>> Begin
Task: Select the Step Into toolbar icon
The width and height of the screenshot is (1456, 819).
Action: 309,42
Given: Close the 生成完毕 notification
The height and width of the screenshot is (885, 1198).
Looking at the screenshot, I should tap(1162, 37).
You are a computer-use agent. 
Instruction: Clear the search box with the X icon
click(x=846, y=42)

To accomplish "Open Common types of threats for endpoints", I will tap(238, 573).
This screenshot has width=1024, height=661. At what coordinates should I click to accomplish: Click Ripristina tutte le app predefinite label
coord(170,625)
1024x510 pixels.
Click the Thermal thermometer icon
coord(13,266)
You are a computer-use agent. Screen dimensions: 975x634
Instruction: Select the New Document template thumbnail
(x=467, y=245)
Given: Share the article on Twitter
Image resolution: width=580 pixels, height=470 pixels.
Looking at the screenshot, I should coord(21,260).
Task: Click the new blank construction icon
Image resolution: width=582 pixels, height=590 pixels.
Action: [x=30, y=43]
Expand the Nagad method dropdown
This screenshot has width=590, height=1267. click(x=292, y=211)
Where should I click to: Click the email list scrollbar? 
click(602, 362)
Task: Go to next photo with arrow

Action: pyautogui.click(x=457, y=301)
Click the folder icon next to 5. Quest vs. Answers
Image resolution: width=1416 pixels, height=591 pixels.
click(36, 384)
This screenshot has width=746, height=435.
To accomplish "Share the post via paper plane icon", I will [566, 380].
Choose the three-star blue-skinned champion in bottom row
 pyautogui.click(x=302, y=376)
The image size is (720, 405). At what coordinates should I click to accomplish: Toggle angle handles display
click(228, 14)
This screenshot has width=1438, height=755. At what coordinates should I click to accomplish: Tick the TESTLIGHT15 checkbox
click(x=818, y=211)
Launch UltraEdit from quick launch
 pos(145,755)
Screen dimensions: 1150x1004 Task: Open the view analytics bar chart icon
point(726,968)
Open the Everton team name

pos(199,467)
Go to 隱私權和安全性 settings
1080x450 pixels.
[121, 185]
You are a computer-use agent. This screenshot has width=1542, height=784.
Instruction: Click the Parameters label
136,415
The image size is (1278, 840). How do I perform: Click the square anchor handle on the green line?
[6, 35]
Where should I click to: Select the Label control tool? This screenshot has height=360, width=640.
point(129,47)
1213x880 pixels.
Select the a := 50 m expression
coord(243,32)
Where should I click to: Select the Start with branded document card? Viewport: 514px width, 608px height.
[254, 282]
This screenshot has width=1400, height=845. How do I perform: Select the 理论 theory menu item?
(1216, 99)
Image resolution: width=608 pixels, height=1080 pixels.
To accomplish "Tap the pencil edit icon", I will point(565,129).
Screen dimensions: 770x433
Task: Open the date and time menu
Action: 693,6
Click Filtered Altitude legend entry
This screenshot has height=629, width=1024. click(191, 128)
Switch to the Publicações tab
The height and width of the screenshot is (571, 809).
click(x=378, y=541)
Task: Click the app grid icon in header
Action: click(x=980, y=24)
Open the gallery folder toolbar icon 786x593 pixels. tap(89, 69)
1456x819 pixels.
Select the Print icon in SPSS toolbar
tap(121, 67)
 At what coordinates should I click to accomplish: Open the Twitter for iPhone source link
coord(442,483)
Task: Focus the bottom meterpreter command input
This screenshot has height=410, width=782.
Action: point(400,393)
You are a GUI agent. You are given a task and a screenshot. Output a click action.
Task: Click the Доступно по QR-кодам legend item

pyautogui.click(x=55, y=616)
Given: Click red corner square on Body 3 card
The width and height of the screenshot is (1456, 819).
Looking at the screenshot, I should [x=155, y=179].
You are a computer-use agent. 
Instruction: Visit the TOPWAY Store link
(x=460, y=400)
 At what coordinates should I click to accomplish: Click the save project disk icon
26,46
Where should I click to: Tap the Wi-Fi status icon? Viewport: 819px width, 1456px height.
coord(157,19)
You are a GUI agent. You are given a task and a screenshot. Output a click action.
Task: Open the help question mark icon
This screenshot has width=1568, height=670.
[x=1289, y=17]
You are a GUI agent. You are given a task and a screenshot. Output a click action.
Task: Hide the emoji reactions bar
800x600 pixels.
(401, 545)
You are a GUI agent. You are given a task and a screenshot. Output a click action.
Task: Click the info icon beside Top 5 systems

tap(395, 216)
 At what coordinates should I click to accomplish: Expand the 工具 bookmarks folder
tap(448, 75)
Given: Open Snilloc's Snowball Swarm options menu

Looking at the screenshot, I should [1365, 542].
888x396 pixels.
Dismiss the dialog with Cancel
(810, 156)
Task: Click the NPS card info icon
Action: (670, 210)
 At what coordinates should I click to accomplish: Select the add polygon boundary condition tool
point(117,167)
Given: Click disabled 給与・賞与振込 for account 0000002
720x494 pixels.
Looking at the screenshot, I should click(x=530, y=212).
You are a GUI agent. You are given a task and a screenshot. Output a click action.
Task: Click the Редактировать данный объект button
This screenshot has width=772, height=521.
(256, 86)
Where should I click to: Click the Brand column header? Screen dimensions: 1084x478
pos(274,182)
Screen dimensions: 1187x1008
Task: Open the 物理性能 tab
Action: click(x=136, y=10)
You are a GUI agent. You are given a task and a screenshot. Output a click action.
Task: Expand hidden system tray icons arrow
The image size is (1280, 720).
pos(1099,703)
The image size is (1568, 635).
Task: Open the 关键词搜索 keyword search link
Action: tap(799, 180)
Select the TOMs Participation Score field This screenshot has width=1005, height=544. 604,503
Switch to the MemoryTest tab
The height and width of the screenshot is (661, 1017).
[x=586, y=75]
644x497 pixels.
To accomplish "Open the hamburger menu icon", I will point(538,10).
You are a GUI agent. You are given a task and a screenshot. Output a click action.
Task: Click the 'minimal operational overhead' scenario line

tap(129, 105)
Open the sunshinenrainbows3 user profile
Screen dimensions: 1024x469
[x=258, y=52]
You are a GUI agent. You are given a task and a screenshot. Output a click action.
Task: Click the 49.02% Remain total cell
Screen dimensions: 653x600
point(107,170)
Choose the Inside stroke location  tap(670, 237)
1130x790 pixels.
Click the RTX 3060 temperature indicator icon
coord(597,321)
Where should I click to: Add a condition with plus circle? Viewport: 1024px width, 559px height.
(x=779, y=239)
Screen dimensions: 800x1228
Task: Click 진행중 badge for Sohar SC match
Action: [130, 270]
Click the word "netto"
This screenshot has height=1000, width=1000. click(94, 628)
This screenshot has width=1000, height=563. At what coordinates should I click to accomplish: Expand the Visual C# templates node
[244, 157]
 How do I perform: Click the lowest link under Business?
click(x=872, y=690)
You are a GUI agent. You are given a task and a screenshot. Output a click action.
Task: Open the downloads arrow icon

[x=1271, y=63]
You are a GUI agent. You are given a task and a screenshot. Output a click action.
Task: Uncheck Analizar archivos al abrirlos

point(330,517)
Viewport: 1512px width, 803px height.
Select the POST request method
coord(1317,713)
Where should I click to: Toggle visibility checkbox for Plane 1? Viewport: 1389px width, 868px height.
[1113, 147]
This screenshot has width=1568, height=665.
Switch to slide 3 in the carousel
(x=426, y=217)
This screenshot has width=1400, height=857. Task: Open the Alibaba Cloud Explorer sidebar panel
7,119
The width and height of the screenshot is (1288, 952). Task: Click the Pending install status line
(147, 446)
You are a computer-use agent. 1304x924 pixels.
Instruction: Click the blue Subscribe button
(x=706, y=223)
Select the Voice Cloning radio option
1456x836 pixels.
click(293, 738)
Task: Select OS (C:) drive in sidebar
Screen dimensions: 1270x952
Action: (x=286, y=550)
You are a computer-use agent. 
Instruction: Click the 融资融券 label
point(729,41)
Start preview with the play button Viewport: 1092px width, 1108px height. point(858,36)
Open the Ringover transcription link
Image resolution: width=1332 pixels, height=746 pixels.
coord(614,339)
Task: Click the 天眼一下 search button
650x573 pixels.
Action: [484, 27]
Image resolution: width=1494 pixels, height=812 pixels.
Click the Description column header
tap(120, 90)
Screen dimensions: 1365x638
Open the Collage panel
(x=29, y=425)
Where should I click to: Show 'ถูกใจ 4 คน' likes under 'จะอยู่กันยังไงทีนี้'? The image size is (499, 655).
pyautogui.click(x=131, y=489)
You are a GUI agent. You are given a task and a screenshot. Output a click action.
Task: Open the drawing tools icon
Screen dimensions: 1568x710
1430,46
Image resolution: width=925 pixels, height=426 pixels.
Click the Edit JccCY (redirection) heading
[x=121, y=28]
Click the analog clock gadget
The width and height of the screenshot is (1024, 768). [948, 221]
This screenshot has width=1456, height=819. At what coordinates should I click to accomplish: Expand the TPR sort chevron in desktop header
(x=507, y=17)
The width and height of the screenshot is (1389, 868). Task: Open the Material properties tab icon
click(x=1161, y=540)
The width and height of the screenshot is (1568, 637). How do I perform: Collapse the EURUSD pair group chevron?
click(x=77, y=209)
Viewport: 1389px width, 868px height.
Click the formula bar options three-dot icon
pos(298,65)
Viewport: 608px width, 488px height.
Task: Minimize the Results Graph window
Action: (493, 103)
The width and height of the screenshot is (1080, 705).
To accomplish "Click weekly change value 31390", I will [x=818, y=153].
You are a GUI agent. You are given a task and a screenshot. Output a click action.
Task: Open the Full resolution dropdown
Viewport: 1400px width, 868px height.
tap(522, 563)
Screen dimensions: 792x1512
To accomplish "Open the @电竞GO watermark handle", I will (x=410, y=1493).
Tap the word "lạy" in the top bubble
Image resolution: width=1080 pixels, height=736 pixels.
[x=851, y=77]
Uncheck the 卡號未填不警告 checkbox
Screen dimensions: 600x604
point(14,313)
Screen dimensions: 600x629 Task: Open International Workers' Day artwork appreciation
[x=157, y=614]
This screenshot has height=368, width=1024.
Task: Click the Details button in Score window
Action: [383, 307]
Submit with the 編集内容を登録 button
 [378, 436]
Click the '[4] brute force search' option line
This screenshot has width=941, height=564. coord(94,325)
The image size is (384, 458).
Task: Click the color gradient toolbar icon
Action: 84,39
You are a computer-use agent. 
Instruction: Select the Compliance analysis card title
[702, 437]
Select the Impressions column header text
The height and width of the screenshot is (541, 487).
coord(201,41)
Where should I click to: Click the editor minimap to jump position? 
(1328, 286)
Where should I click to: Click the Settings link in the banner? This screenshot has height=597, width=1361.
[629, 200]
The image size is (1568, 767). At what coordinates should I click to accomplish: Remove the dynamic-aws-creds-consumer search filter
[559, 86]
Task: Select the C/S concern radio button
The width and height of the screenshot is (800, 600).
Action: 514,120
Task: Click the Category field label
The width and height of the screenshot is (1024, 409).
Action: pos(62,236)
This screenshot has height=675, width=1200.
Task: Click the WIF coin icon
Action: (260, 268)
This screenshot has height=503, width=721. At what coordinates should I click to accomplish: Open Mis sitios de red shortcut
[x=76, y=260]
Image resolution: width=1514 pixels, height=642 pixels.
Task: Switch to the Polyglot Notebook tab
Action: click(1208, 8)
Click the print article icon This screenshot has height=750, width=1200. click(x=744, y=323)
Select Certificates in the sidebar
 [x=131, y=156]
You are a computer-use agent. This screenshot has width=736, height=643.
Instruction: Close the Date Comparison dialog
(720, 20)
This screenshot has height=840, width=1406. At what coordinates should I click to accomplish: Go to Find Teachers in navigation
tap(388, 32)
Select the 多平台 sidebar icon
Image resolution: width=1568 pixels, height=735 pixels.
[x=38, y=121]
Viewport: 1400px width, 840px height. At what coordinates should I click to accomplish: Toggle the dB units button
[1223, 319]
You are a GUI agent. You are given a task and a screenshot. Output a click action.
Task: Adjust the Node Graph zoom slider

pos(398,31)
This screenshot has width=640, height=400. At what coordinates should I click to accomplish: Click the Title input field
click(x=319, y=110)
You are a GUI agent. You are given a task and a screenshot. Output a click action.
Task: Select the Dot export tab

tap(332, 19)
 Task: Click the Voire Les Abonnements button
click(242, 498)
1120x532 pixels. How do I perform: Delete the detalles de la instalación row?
>> End
Please output everything from the line containing "Where should I click to: Add" down to the line containing "[1113, 147]" in the entries above as a JSON list of strings, one string per line, leaving out blank lines.

[
  "Where should I click to: Add a condition with plus circle? Viewport: 1024px width, 559px height.",
  "(x=779, y=239)",
  "Screen dimensions: 800x1228",
  "Task: Click 진행중 badge for Sohar SC match",
  "Action: [130, 270]",
  "Click the word \"netto\"",
  "This screenshot has height=1000, width=1000. click(94, 628)",
  "This screenshot has width=1000, height=563. At what coordinates should I click to accomplish: Expand the Visual C# templates node",
  "[244, 157]",
  " How do I perform: Click the lowest link under Business?",
  "click(x=872, y=690)",
  "You are a GUI agent. You are given a task and a screenshot. Output a click action.",
  "Task: Open the downloads arrow icon",
  "[x=1271, y=63]",
  "You are a GUI agent. You are given a task and a screenshot. Output a click action.",
  "Task: Uncheck Analizar archivos al abrirlos",
  "point(330,517)",
  "Viewport: 1512px width, 803px height.",
  "Select the POST request method",
  "coord(1317,713)",
  "Where should I click to: Toggle visibility checkbox for Plane 1? Viewport: 1389px width, 868px height.",
  "[1113, 147]"
]